The invention discloses a production method and application of mannanase. The method for producing mannanase provided by the present invention comprises: introducing the mannanase gene derived from Cladosporium camphoropsis S168 into recipient yeast to obtain recombinant yeast; performing basic fermentation culture, glycerol In the fed-feed fermentation stage and the methanol-feed-induced expression stage, the mannanase was obtained from the fermentation product. The mannanase expression level of the engineering bacteria of the present invention reaches 42200U / mL through high-density fermentation, and the optimal pH of the obtained enzyme is 7.5, and the optimal temperature is 75°C. It has acid and alkali resistance, good thermal stability, and excellent hydrolysis properties. Features, in addition, the present invention broadens the scope of application of mannanase, and the partially hydrolyzed konjac gum prepared by using this enzyme has great application value in industries such as food and feed, enriches the types of prebiotic products, and promotes the development of prebiotic products in my country. The development of yuan industry has great social and economic benefits.

The invention discloses a bio-fermentation method for preparing 1,3-propanediol. The method comprises the following steps: performing aerobic and anaerobic fermentation on crude starch as a raw material in a No. 1 fermentation tank by adopting pressure-resistant yeast to obtain glycerol fermentation broth, filtering the fermentation broth, recovering thalli for next fermentation, transferring a filtrate into a No. 2 fermentation tank accommodating Klebsiella pneumoniae for anaerobic fermentation, performing flocculating, filtering, evaporating and concentrating, reduced pressure distillation and decolorization on the fermentation broth to obtain the finished product 1,3-propanediol. With application of the method, the technical level of bio-fermentation in China is greatly improved, raw materials can be used to the greatest extent, the production cost is effectively reduced, productivity of 1,3-propanediol is improved, and the method is more suitable for industrial production.
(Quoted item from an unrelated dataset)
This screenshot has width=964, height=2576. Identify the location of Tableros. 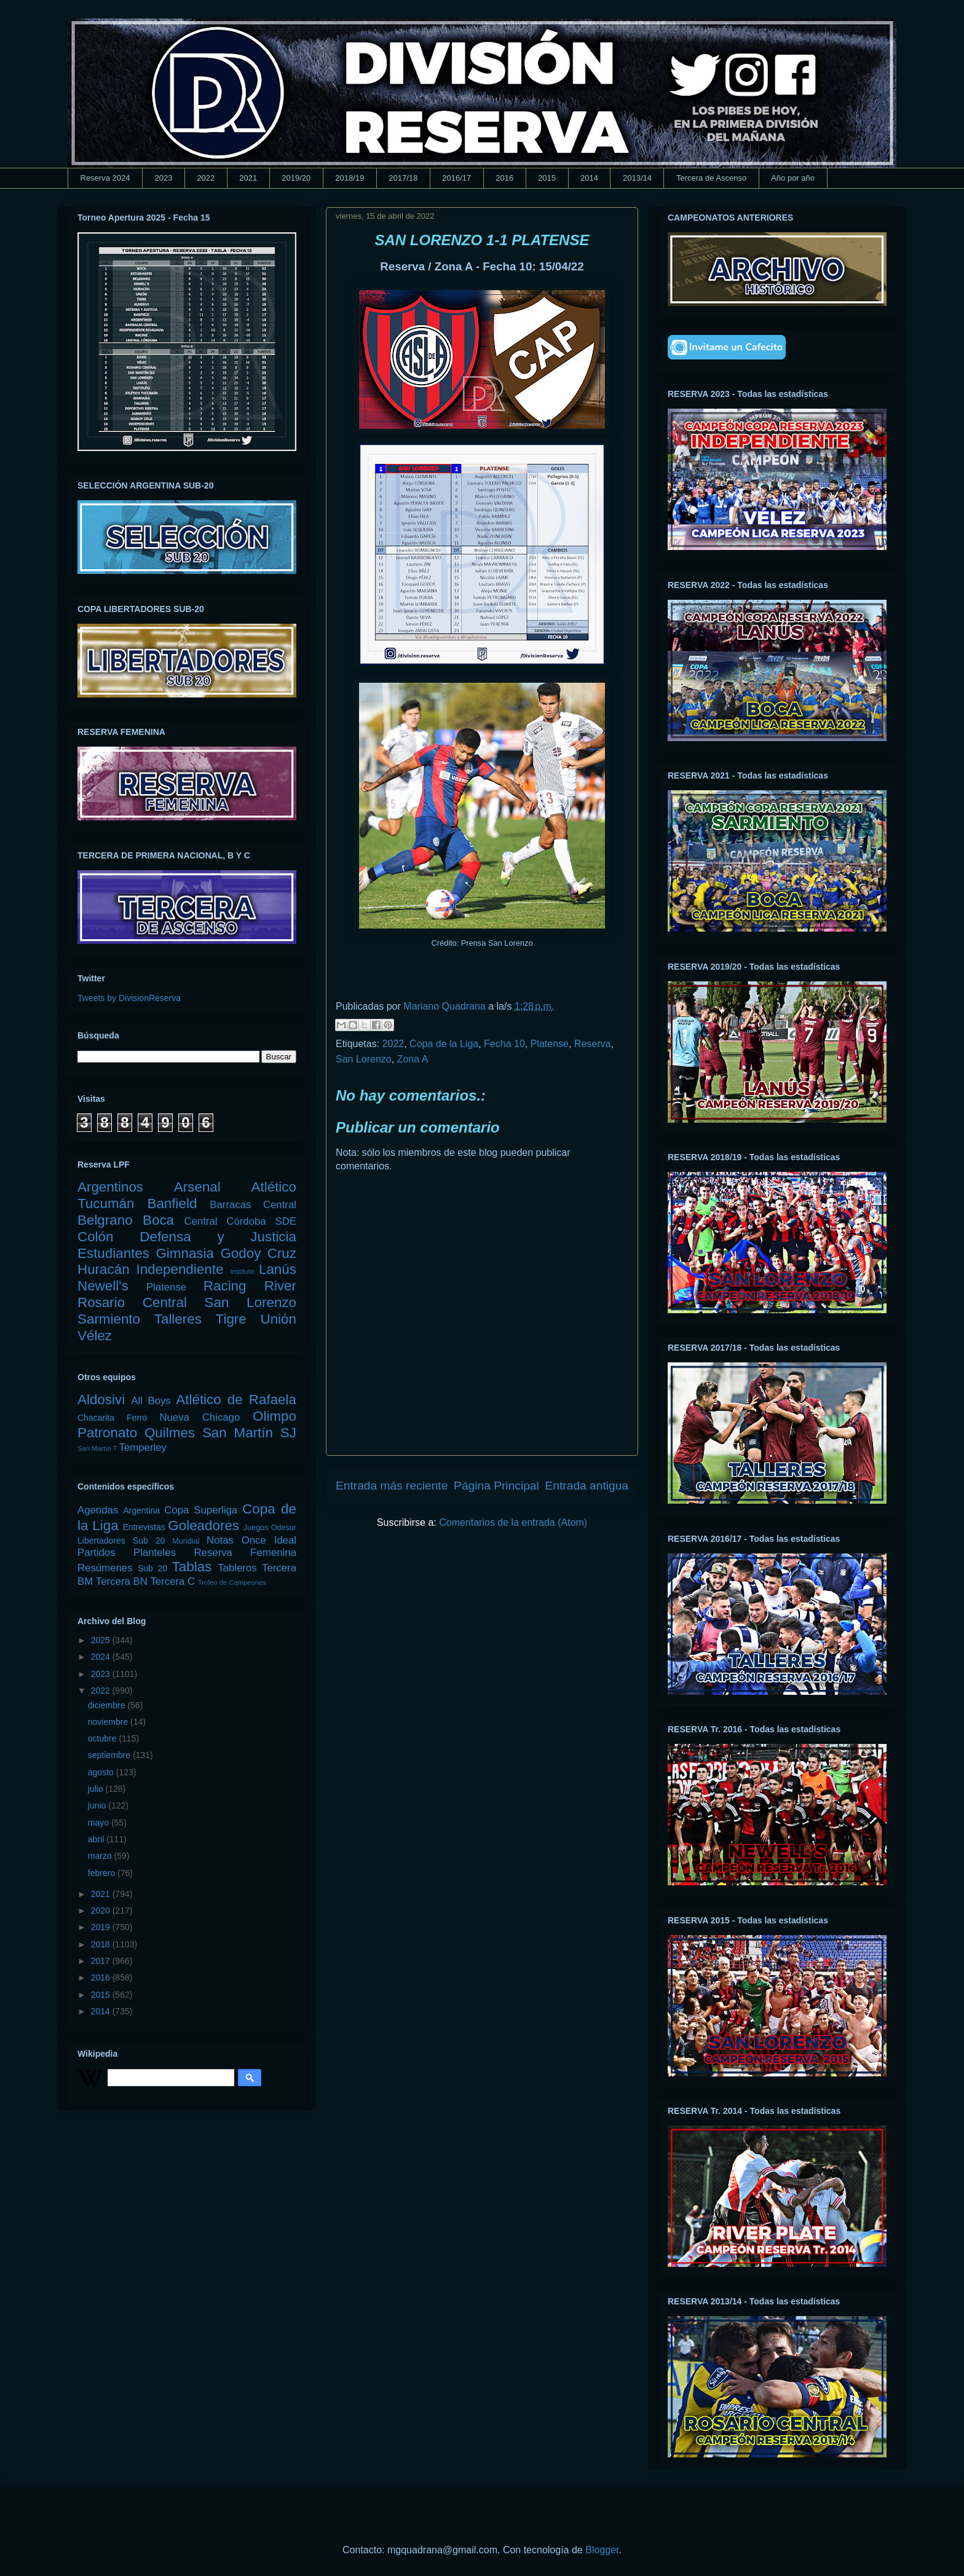
(237, 1568).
The invention discloses the construction and application of an Escherichia coli engineering bacterium producing n-butyric acid, and belongs to the technical field of fermentation engineering. The present invention takes Escherichia coli ATCC 8739 as the starting strain, utilizes metabolic engineering means, constructs butyric acid-producing Escherichia coli genetically engineered bacteria by constructing a butyric acid synthesis path and cutting off redundant metabolic branches. After 72 hours of fermentation, the production of butyric acid reached 15g / L. The fermentation process is an aerobic fermentation, the bacteria grow fast, the fermentation period is short, and the acid production rate is high. At present, there is no report of directly using glycerol to ferment and produce butyric acid. The method adopts a simple fermentation process, is easy to control, has low production cost, and is beneficial to popularization and application of industrial production.